[Data extracted from a collection]
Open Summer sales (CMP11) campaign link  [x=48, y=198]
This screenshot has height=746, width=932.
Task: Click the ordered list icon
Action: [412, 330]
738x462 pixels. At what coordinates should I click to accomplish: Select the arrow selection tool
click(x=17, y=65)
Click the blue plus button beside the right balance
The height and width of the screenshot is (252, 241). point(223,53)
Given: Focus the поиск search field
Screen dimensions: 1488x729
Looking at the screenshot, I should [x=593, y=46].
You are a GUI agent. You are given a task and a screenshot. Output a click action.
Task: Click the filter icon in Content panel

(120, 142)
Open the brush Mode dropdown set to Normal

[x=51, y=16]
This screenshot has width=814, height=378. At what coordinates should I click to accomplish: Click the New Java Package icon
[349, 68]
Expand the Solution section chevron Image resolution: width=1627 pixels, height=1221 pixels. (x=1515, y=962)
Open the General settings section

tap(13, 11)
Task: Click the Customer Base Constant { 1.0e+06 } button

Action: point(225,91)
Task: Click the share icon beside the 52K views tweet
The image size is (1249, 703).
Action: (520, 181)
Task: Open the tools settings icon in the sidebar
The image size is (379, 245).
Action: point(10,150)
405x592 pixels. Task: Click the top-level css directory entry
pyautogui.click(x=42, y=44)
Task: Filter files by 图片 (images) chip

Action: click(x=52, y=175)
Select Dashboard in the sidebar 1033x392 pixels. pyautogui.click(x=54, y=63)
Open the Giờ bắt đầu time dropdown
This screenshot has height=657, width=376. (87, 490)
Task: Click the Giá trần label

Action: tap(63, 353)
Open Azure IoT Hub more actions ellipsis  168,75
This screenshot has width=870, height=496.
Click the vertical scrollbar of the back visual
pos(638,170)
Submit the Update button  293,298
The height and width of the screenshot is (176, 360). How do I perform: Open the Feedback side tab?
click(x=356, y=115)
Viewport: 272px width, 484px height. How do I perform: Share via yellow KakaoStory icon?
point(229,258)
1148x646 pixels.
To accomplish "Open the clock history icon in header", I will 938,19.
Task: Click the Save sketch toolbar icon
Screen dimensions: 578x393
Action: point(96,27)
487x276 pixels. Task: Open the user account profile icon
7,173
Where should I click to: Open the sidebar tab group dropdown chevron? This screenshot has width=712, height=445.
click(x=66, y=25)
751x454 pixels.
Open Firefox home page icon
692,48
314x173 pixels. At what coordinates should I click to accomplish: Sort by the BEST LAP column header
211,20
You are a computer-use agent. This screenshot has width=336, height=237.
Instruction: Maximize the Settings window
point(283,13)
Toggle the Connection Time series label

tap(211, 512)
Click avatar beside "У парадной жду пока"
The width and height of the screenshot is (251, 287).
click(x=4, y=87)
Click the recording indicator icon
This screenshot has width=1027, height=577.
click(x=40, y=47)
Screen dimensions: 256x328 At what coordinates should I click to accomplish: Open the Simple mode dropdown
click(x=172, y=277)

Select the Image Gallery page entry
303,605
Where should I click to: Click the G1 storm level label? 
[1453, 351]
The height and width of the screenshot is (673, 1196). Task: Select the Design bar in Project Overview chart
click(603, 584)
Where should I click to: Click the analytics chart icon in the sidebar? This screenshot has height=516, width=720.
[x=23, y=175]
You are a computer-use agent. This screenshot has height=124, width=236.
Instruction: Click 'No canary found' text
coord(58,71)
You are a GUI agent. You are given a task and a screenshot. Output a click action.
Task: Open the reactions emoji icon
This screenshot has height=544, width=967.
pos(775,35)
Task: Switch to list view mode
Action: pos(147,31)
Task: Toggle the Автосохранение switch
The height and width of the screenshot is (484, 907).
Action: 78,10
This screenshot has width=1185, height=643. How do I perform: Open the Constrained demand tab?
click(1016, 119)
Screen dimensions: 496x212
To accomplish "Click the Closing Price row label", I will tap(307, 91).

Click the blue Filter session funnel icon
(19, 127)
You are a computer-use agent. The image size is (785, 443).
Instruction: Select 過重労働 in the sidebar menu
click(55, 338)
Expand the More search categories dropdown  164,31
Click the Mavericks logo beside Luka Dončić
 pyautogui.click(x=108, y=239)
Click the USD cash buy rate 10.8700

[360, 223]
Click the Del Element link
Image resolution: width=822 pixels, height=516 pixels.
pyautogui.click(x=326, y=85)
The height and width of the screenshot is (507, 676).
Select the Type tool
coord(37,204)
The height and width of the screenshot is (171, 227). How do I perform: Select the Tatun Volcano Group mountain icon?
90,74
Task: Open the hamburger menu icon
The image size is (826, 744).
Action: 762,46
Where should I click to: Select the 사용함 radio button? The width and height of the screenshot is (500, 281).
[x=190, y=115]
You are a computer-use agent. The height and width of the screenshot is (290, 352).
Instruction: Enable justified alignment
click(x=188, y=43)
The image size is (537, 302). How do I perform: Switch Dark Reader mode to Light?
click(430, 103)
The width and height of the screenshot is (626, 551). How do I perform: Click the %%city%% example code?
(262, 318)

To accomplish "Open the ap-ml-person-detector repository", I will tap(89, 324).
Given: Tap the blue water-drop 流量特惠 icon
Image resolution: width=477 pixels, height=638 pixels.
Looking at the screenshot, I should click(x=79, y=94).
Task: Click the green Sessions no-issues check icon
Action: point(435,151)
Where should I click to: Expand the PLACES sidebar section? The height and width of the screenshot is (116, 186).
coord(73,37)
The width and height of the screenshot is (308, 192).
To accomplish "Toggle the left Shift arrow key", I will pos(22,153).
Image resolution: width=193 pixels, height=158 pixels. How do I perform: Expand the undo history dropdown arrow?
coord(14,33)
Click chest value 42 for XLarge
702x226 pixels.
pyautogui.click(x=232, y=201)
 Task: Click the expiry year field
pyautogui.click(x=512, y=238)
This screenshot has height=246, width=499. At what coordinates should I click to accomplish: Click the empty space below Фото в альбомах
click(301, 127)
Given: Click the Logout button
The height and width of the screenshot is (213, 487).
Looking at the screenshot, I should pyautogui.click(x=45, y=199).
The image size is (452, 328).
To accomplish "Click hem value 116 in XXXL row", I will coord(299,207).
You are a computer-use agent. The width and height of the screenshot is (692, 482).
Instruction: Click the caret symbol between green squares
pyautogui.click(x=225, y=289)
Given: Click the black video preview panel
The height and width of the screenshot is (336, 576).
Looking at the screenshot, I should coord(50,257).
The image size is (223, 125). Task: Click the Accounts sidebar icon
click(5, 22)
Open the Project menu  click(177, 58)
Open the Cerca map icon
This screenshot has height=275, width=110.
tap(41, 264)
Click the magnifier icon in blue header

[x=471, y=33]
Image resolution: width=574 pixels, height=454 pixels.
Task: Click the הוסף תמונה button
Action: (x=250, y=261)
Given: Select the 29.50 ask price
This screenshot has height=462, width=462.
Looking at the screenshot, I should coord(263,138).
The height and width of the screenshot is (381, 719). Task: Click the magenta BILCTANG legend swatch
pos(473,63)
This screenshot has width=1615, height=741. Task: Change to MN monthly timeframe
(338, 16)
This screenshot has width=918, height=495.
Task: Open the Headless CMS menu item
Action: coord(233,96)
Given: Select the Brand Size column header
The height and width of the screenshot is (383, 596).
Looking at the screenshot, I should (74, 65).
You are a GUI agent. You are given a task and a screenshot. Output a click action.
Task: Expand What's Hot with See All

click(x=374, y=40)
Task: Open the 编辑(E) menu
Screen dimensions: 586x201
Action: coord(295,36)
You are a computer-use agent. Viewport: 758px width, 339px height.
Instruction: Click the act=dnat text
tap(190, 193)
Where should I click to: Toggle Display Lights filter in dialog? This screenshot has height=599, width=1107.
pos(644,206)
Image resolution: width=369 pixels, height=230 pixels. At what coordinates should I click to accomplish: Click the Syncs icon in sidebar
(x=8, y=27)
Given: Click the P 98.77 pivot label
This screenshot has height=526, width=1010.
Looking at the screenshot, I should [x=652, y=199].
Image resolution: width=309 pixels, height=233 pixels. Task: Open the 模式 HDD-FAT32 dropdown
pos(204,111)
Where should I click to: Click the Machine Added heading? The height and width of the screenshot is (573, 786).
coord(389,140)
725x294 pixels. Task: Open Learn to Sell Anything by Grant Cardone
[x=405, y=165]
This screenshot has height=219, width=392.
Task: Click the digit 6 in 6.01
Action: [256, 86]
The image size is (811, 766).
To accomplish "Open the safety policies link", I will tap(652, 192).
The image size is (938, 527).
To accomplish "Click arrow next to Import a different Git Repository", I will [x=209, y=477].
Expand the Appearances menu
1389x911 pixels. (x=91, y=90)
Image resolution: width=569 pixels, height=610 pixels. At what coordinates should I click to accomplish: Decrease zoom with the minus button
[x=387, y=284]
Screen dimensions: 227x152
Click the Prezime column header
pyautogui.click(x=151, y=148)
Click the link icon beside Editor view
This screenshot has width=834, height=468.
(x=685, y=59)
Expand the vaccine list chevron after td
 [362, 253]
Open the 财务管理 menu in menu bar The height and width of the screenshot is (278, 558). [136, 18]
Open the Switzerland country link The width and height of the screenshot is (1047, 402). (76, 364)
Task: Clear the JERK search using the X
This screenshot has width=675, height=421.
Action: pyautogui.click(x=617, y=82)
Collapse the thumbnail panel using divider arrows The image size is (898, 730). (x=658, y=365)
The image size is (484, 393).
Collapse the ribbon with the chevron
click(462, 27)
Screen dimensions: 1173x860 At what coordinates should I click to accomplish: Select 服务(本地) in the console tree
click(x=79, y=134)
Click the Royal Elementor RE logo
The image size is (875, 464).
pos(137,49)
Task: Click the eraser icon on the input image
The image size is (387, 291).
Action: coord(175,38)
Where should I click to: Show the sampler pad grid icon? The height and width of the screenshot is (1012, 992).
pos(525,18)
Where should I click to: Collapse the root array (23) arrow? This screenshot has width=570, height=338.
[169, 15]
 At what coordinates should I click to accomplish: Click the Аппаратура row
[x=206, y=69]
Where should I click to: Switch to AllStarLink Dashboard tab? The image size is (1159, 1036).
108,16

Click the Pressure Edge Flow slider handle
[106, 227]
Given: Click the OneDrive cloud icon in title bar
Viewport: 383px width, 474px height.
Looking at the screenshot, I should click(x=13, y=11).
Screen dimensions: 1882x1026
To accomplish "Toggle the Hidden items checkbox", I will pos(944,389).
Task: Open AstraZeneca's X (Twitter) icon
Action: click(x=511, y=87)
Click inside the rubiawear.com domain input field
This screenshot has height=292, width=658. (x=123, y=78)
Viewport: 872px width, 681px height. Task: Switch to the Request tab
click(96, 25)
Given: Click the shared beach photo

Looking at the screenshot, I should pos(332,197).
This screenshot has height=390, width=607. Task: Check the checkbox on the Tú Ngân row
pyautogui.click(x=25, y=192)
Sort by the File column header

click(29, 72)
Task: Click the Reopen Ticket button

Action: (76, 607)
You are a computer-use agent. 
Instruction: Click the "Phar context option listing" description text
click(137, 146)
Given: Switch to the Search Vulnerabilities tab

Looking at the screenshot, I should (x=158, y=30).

| What the task requires |
Return every line above in which the string "using" occurs.

| Solved exercise |
Task: Clear the JERK search using the X
Collapse the thumbnail panel using divider arrows The image size is (898, 730). (x=658, y=365)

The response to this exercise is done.